第85話 日曜日
明け方、予想に反することなく彼女に手を出した。
寝ぼけている彼女に、暗示のようにリックリックと言い聞かせた結果、ついに彼女が自分の名前を口にした。
一瞬の勝利に、リックは満足して朝を迎えた。――
午前九時。
まだ眠たそうな彼女から身体を離して、リックはベッドから降りたって服を身に着け始めた。
セーターに顔を突っ込んだ彼に、見ていたウーがベッドに横になったまま声をかけた。
「そのセーターの方が、似合うでしょう?」
リックはウーが最初の日を覚えていてくれたことに驚く。
「うん。そうだね。君のいうとおりにしてよかった」
心の奥から嬉しさがこみ上げる。
「今度来たとき、外に行きましょう。あなたに似合う服、選んであげる」
ウーがいまにも瞼が落ちそうな顔でリックに言った。
「今日は、もう帰るの?」
「一度ね。午後に、また来るよ。いい話ができるかもしれないから、待ってて」
リックはコートに腕を通し靴に足を突っ込む。
「そう。じゃ、今日の昼に買い物に行きましょう」
リックがベッドに近づきウーに顔を寄せて言った。
「……もし、今日の午後、俺が来なかったら……たぶん、俺はもうここに来れないと思う」
ウーが顔だけ持ち上げた。
「どうして?」
「期限切れなんだ。もう、本土に戻らないと」
「そう」
ウーが頷いて目を閉じると、リックは彼女の頬に口を押し当てた。
やや長めの愛撫にウーが目を開けるのと同時に、リックは彼女から唇を離した。
「……じゃ、またね」
いつものようにリックは明るい青い目でそういうと部屋を出ていった。――
******
リックは自分の泊まってるホテルの暗い階段を上り始めた。
ここは西オルガンでは最下ランクのホテルのうちのひとつだ。
エレベーターはなく、階段と廊下に照明はなく、廊下の壁紙は剥がれ放題。
がらんとした部屋には、ベッドとバスタブ、トイレがそのまま置いてある。収納するところはない。カーテンはなく床はむき出しの状態だ。

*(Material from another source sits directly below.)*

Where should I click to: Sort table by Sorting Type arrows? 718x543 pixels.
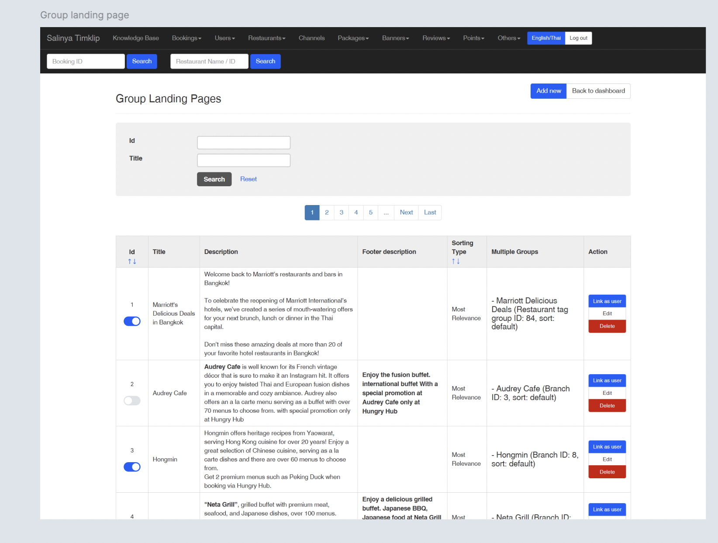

5階の自分の部屋の前に来て、ドアに鍵を差し込んだリックは違和感を感じた。
ドアノブを回すとドアは開いていた。
勢いよく開いて、中を見て目を見張った。
部屋の中は、申し訳程度の荷物が全てひっかきまわされていた。
ネガを探して持っていったのは、明白だった。
早いなあ。
やっぱり、こんなもんか。
部屋の中央に立ち、周囲を見回してリックはそっと息を吐く。
そのまま、鍵をかけずに部屋を出た。
暗い螺旋階段を、音を響かせながら下りる。
腕の時計を確認すると十時半だった。
約束の時間までまだまだある。
階段を下り、ホテルの小さい出口から出たとたん、目を突き刺す外の日差しにリックは思わず顔に手をやった。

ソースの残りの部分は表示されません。